Starting with the line that contains "Given: Click the", give again exactly and only each line through the end of the records; include the last line and exclude pictures.
======
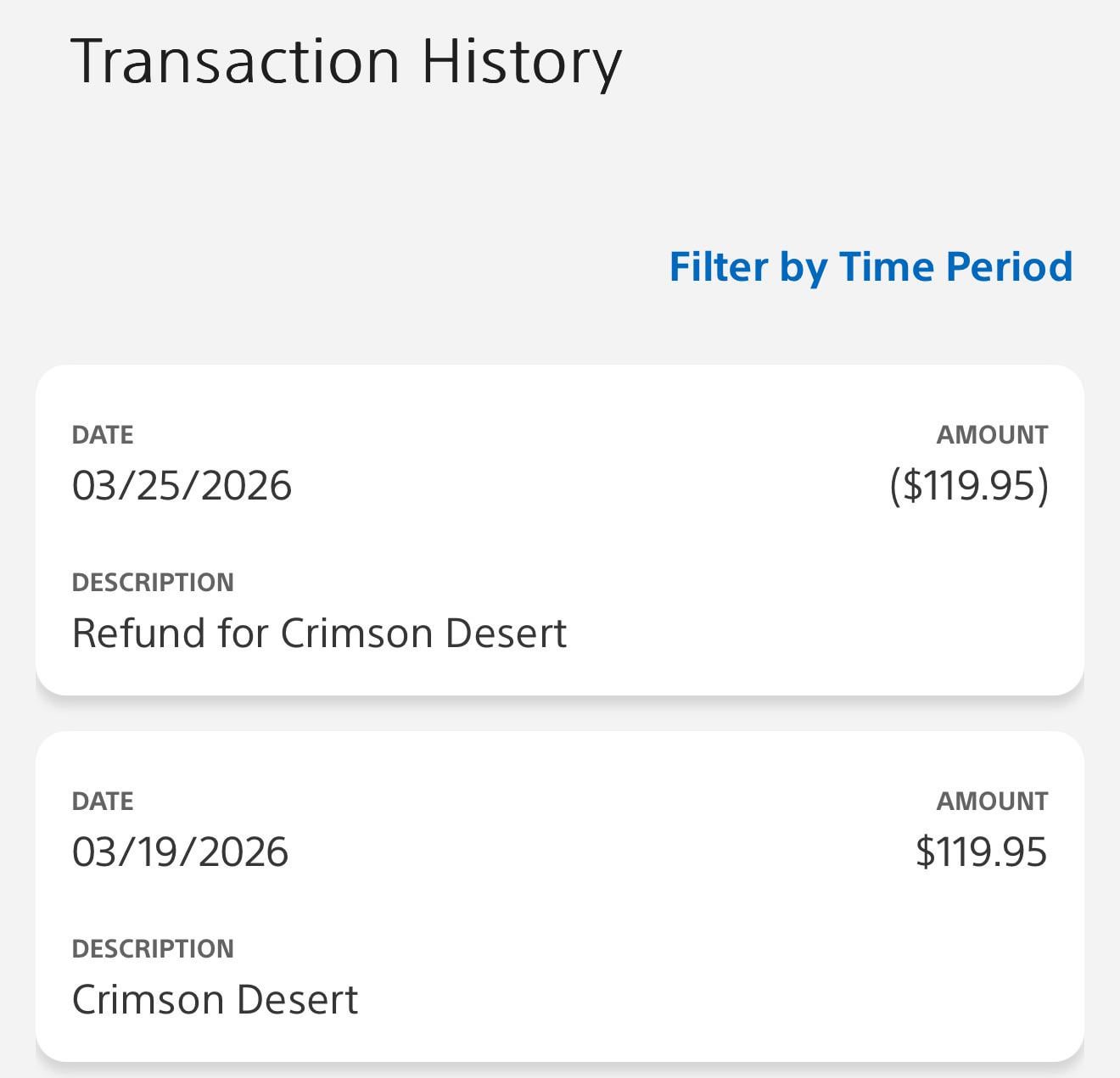Click the AMOUNT label above ($119.95)
1120x1078 pixels.
click(x=992, y=435)
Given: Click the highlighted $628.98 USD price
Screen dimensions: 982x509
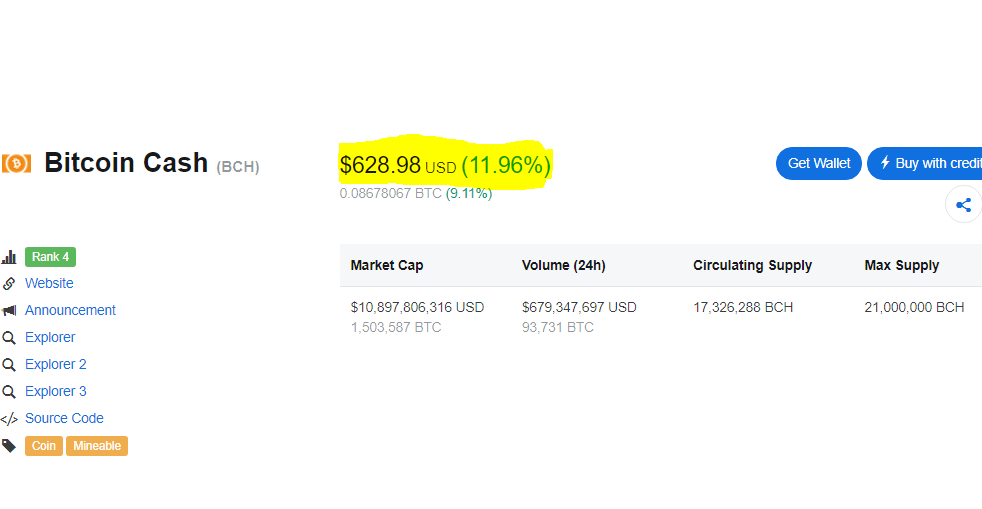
======
### COMPLETED EXERCISE
Given: Click the highlighted $628.98 USD price
Screen dimensions: 982x509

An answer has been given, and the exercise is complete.